### What you have to do
Take the line containing "Given: Uncheck apply" and each line after it through the end of the data below, and return them exactly, minus any pictures.

══ Source material ══

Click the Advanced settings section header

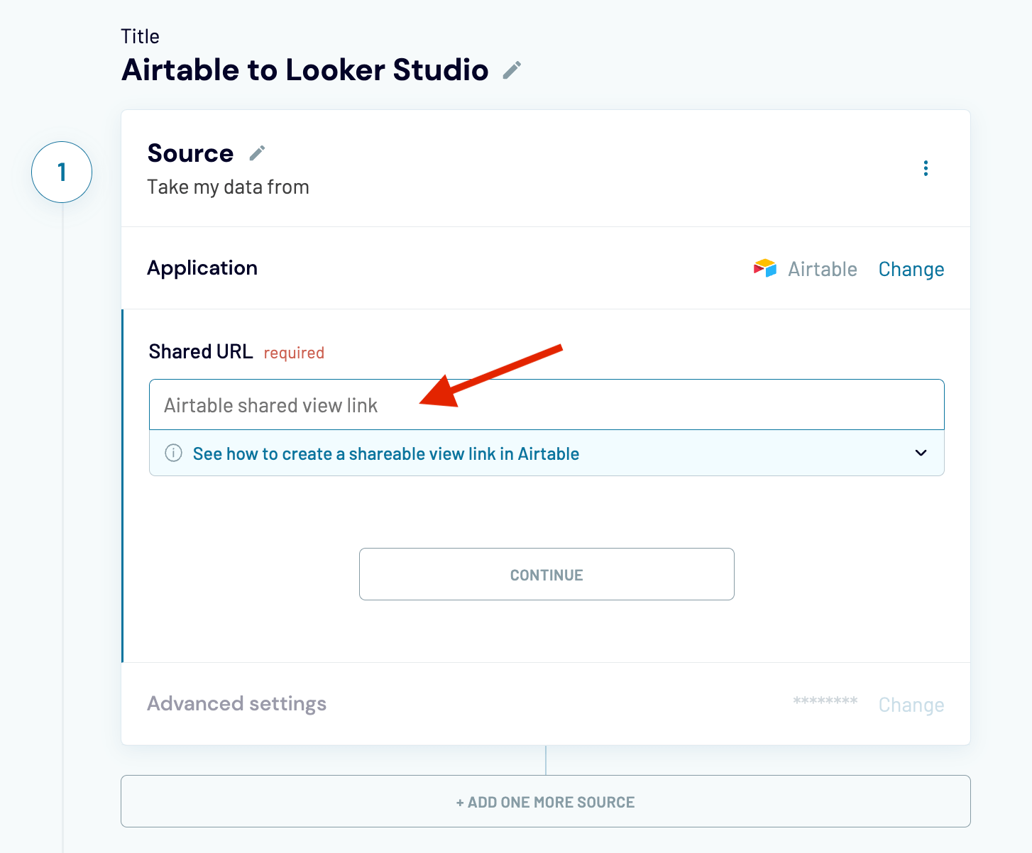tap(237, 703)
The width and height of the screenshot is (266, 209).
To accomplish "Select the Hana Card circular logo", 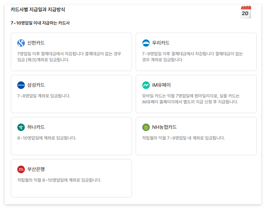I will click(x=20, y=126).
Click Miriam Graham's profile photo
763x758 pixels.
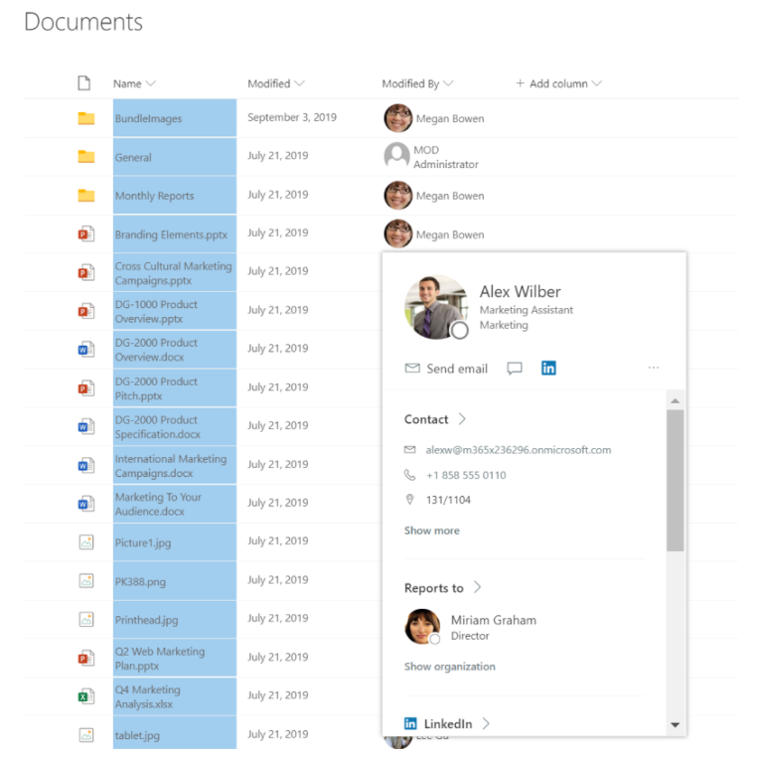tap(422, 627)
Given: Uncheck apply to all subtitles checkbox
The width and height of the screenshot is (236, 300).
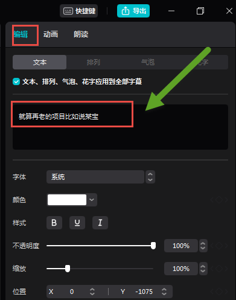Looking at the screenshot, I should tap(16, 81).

═══

### Exercise answer
Given: Uncheck apply to all subtitles checkbox
The width and height of the screenshot is (236, 300).
Looking at the screenshot, I should tap(16, 81).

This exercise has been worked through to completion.